EXCERPT —
[start]

Saturday, July 31, 2010

Dangerous Hygeine...Or Adding Insult To Injury

"I really need to clean the floor in here." I giggled as it dawned on me that I must be crack-brained. Who critiques the cleanliness of their bathroom floor as they lay on it, incapacitated and suffering excruciating pain? My laughing leads me to hurt more, but Nurse Betty finds the whole scene quite funny as well, and so she starts to giggle. And I giggle again, and start to cry because I'm in such pain. It was this whole mess of giggles and pain, giggles and pain. She tells me to stop, but try as I might, I can't. And so I continue, and cry, and she laughs because the whole scene is quite hilarious.

Her BFF is on the floor, can't move, and yet she's bellyaching that the floor could be a tad more clean. Leave it to me.

I guess I should back up 20, no 25, minutes and get you up to speed on the whole scene.

[end]

BRIEF —
Answer these questions about the blog post:
1. What date appears at the top?
2. Who laughs along with the writer?
3. What does the writer say about the floor while lying on it?

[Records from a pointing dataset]
[start]

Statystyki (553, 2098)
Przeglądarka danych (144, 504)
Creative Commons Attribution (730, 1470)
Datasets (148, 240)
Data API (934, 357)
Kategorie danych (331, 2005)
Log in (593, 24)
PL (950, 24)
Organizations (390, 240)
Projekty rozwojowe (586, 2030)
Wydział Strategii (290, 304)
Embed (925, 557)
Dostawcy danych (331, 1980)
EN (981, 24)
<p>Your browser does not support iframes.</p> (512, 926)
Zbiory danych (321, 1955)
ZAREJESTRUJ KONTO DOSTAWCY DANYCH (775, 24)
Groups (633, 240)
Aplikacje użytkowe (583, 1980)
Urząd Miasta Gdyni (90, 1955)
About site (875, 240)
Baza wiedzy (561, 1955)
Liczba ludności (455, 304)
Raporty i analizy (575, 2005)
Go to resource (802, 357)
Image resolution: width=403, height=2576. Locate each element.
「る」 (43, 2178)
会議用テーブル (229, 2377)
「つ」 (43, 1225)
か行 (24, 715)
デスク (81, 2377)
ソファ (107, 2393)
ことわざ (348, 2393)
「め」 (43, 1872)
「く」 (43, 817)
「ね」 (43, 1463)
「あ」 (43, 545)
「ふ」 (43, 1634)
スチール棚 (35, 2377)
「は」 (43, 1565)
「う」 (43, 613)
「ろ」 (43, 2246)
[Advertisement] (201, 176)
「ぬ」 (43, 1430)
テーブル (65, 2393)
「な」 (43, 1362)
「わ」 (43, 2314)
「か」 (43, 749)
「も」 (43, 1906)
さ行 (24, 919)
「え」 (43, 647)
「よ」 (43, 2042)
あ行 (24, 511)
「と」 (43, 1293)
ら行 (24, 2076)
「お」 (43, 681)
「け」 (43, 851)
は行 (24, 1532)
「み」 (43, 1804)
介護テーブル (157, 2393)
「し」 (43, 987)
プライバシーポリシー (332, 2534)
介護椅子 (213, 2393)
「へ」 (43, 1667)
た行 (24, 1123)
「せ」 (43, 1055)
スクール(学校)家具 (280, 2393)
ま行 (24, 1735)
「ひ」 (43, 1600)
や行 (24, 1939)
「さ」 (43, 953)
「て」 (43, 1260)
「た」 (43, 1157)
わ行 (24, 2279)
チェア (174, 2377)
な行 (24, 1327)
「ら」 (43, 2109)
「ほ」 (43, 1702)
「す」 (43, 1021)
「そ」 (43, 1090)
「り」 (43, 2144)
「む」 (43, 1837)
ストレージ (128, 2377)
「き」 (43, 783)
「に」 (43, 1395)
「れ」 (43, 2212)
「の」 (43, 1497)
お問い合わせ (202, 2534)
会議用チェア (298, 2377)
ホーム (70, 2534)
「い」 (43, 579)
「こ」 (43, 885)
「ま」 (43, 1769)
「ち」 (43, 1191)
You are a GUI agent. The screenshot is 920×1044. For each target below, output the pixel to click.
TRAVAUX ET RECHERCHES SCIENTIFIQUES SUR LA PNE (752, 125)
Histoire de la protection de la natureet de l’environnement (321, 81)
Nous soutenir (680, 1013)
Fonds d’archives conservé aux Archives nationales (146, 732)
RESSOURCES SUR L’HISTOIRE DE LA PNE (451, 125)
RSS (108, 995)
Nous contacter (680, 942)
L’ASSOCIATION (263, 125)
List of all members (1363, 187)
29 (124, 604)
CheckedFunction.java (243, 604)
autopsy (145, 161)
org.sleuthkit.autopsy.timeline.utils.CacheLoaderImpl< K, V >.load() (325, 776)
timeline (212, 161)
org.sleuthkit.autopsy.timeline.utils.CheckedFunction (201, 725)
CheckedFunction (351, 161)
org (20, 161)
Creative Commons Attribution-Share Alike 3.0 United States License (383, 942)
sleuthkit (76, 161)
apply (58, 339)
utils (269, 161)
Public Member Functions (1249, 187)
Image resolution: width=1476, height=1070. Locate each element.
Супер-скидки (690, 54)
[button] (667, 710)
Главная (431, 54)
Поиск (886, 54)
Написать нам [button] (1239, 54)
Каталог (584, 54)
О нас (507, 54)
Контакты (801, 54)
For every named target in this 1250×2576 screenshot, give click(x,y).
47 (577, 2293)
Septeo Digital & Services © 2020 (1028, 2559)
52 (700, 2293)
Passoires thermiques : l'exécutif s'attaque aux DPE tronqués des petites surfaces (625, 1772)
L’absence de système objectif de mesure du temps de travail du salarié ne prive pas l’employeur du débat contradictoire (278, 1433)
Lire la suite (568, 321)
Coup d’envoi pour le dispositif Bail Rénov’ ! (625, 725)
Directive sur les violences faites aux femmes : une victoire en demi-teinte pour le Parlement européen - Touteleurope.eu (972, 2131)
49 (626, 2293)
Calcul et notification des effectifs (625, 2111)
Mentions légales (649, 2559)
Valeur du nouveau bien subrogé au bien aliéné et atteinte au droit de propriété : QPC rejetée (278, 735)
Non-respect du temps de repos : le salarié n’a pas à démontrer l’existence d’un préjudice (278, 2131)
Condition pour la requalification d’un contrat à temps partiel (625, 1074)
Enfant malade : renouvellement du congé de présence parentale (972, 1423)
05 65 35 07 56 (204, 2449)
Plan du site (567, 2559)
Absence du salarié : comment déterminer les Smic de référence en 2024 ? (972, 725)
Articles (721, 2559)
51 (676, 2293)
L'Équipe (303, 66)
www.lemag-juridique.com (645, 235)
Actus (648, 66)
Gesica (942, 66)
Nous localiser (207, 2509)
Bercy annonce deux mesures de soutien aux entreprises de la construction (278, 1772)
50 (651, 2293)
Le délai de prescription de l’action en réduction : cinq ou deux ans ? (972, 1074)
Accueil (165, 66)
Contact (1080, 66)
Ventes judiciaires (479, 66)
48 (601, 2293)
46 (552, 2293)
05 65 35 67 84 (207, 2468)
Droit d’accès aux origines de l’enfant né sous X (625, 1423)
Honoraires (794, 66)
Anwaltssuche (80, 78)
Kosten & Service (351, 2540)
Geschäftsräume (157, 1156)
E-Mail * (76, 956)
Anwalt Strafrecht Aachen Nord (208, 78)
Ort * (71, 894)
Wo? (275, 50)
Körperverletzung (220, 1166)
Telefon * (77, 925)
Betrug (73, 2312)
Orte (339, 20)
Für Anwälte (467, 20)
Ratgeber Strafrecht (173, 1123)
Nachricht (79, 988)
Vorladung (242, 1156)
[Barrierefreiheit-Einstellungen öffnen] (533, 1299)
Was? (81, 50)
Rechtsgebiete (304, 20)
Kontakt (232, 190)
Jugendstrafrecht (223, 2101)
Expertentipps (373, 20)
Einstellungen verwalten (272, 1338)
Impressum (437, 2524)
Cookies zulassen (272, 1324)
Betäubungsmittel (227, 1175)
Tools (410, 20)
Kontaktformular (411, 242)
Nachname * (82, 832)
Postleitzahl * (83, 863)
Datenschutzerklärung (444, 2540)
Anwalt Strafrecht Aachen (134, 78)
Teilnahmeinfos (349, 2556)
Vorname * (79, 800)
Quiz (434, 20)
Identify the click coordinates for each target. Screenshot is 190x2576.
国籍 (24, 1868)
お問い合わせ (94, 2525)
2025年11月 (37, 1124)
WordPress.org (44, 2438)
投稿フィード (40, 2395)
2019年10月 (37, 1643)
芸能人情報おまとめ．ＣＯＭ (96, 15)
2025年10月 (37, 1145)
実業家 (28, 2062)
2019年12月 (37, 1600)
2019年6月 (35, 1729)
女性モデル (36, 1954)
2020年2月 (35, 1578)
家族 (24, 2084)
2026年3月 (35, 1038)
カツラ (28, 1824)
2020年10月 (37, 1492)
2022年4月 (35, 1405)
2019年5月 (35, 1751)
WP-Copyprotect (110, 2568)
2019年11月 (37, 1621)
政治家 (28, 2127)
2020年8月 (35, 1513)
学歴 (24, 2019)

[end]

SOLUTION —
1. Saturday, July 31, 2010
2. Nurse Betty
3. "I really need to clean the floor in here."